The Thesaurus Islamicus Foundation’s design studio Editio Electrum presents the Mamluk & Il-Khanid Masterpieces Collection, a set of twelve double page prints based on selected openings from the finest medieval Qur’an manuscripts in Cairo’s Dar al-Kutub (National Library & Archives). The twelve pairs of Editio Electrum Tradigital plates are a limited edition of 225 and are available for sale as a special complete boxed set or as individual pairs.

It is said that tradition is copying. In traditional arts throughout the world the apprentice is trained by imitating the master, in many cases by attempting to copy the master’s works directly. We live in an age of mass production and mass communication, and we are more familiar than ever with copied images, but there is a further consideration to the traditional practice of copying. The traditional copy is never mindless or automated, it is essential that the copy derive from the conscious understanding of what is being copied. What qualifies the apprentice’s attempts as successful is the degree to which they show the comprehension and reapplication of the visual language of the masterpiece. Copies that may seem quite far from exact in places may in fact be deemed better than some that, to our eyes at least, appear more accurate, because they never the less ‘say’ the same thing as the original, rather as a poem recited by a different voice remains the same poem. Accordingly the twelve Editio Electrum prints are not photographic or automated copies that capture all the exigencies of the original manuscripts, but in being completely reconstructed by hand using digital technology they embody the idea of the designs, or the archetypal originals, in a new medium. In this sense they are better thought of as Platonic copies than as facsimile reproductions.

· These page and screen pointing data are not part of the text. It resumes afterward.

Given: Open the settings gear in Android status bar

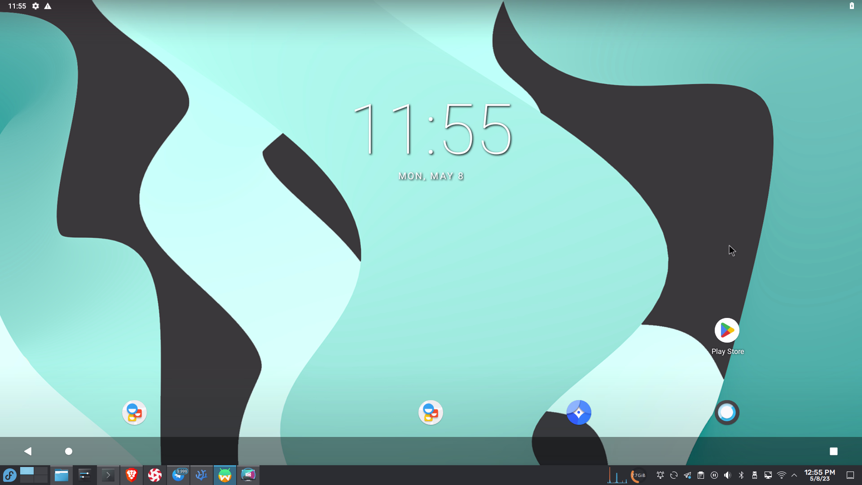Looking at the screenshot, I should pos(35,6).
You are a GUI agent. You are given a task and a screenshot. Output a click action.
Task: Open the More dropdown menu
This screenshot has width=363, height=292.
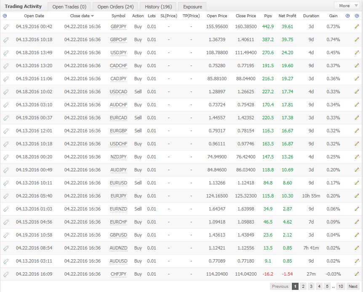(347, 6)
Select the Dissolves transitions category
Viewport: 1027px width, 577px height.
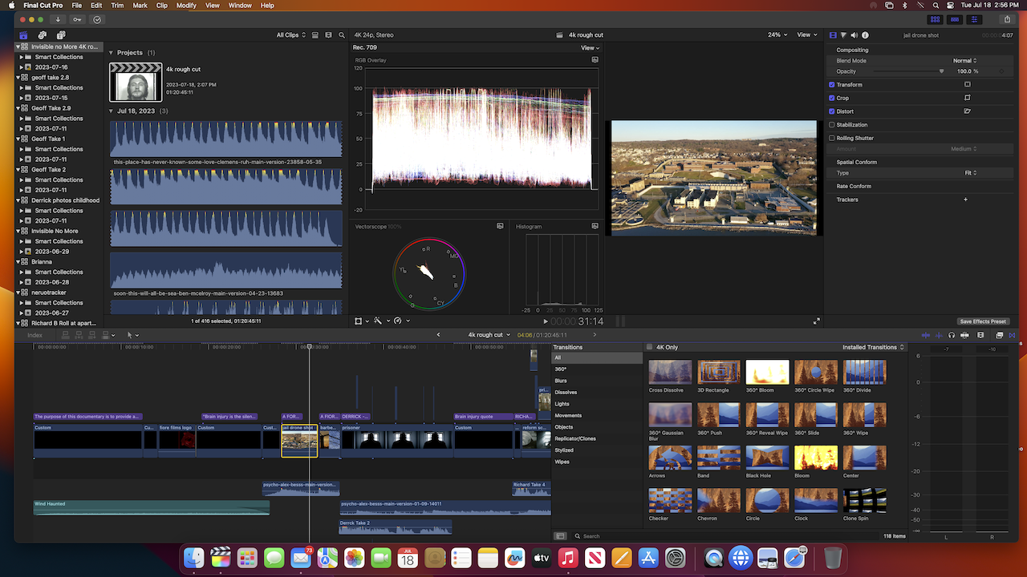click(566, 393)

Refering to the many fine photographic reproductions in Dr. Martin Lings’ recent publication, Splendours of Qur’an Calligraphy & Illumination, HRH The Prince of Wales has expressed the hope that “... these plates may help to revive the sacred art of illumination so that it may accompany once again the art of Quran calligraphy ...”. It is in this spirit that Editio Electrum aims to revivify the noble art of the ornamental arts of the Islamic book, the summit of which is the art of illuminating the Holy Qur’an. The motto of Editio Electrum is ‘Ancient Vision - Modern Technique’ and in reconstructing the twelve masterpieces of Qur’anic illumination in the collection the Editio Electrum studio team has not only deciphered and understood the visual language of the medieval originals but has also developed workshop techniques with the very latest in digital design and print technology to articulate this language in a new and exciting medium. In particular the geometric elements of the designs have benefited from being freed from the limitations of paper and brush, the tools of the medieval craftsman, and reconstructed using CAD software have an accuracy not found in the medieval manuscripts.

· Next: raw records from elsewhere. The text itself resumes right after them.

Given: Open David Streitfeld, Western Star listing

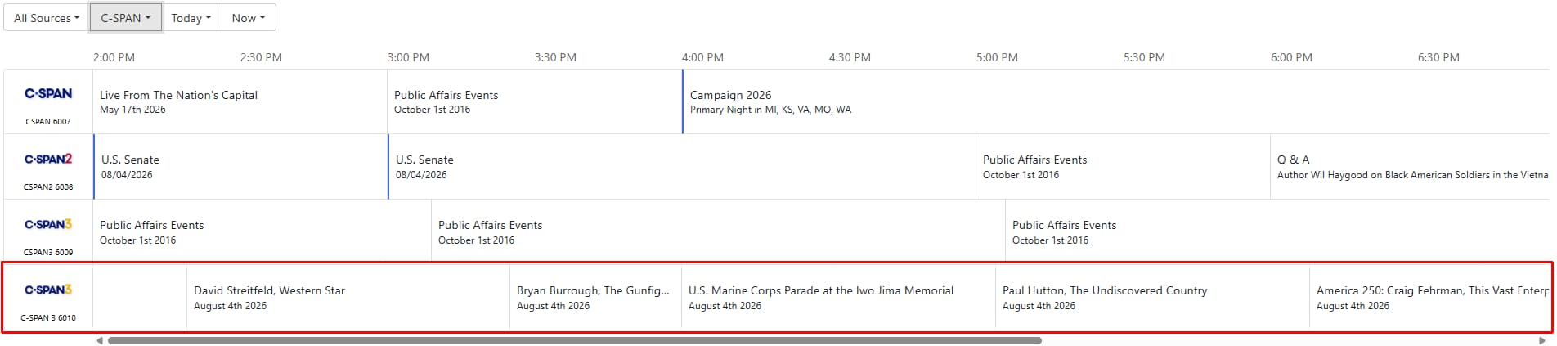Looking at the screenshot, I should [x=348, y=298].
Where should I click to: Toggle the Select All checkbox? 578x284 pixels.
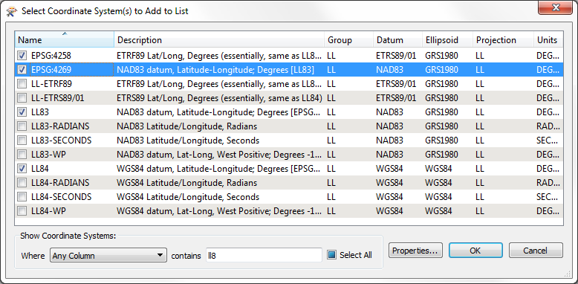pyautogui.click(x=332, y=255)
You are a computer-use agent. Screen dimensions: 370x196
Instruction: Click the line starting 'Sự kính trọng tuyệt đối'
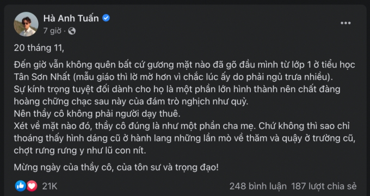177,90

The plates are printed by Yon Art Printing of Korea with high grade offset litho inks and 23.5 carat gold leaf on Arches 100% cotton rag Aquarelle paper. For the gold a fine layer of glue is printed using silkscreen printing, after which the gold leaf is laid on to the glue carefully by hand. Other colours are printed using offset lithographic printing using pure colours, not overprinted combinations of cyan, magenta, yellow and black inks as in normal colour printing. Some of the prints use as many as 14 individual colour separations. The experience and expertise of Yon Art Printing is central to the success of the project. The uncompromising production values and patient attention to detail given to the twelve plates make them unique in the world of printing.

It is our hope that these plates will inspire all who see them and will serve as a reminder that, as the tradition of the Prophet Muhammad states,

God is Beautiful and He loves Beauty.